Exit Interview (excerpt)

This entry is part 26 of 41 in the series Morning Porch Poems: Autumn 2012

 

What have you learned, I am asked; or, Who do you think you are?

I have learned that from the same window, the landscape is always the same, even when it is different. For example, today, heavy frost sheens the branches of trees. Yesterday, they were leafed in ochre and gold.

The seasons are punctuated by construction work, sewers flooding over, the high tide rising, squabbles with the local government over the correct placement and reading of water meters.

Every summer, when tall ships sail into the harbor unfurling flags from different countries, my heart feels that familiar tugging, reminding me of all the times it wants to climb the rigging, all the times it refuses to budge from its crow’s nest.

Patience is not necessarily a virtue learned only through traditional monastic disciplines; one school of teaching conducts its lessons through customer service branches on the telephone.
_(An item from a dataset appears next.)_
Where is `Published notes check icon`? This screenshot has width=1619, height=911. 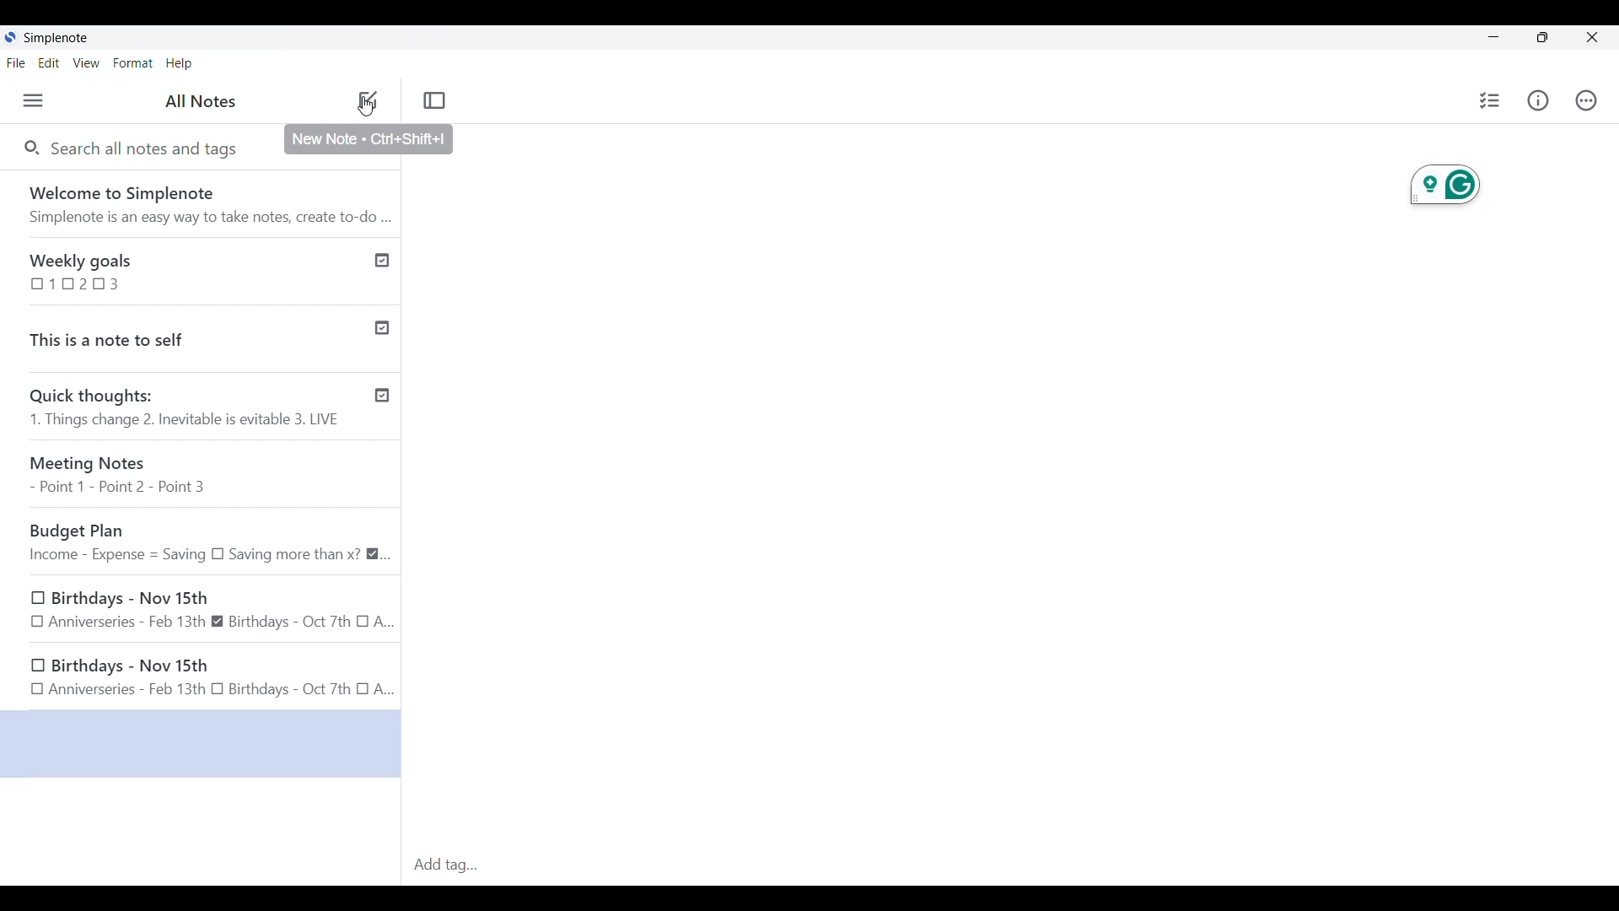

It doesn’t matter for which product— just hit the prompt for “customer service” or “service hotline.”

There are only so many trips one can make to the mall or to the craft shops, hunting for sales, before the price tag evaporates with the steam of adrenaline. The shelf life of products grows shorter by the season.

Half a bag of apples, a few carrots, and a knob of ginger will make juice for around three people.

Who do I think I am? I ask myself the same question over a hundred times a day. Sometimes I think I hear an answer, and then I realize the sound of voices has drifted in through the window from somewhere up the street.

One thing seems a little more certain now than it was before: I do not chafe so much at silence anymore; but still, I know to crave the sweet touch of a hand, the memory of lips and eyes.

 

In response to an entry from the Morning Porch.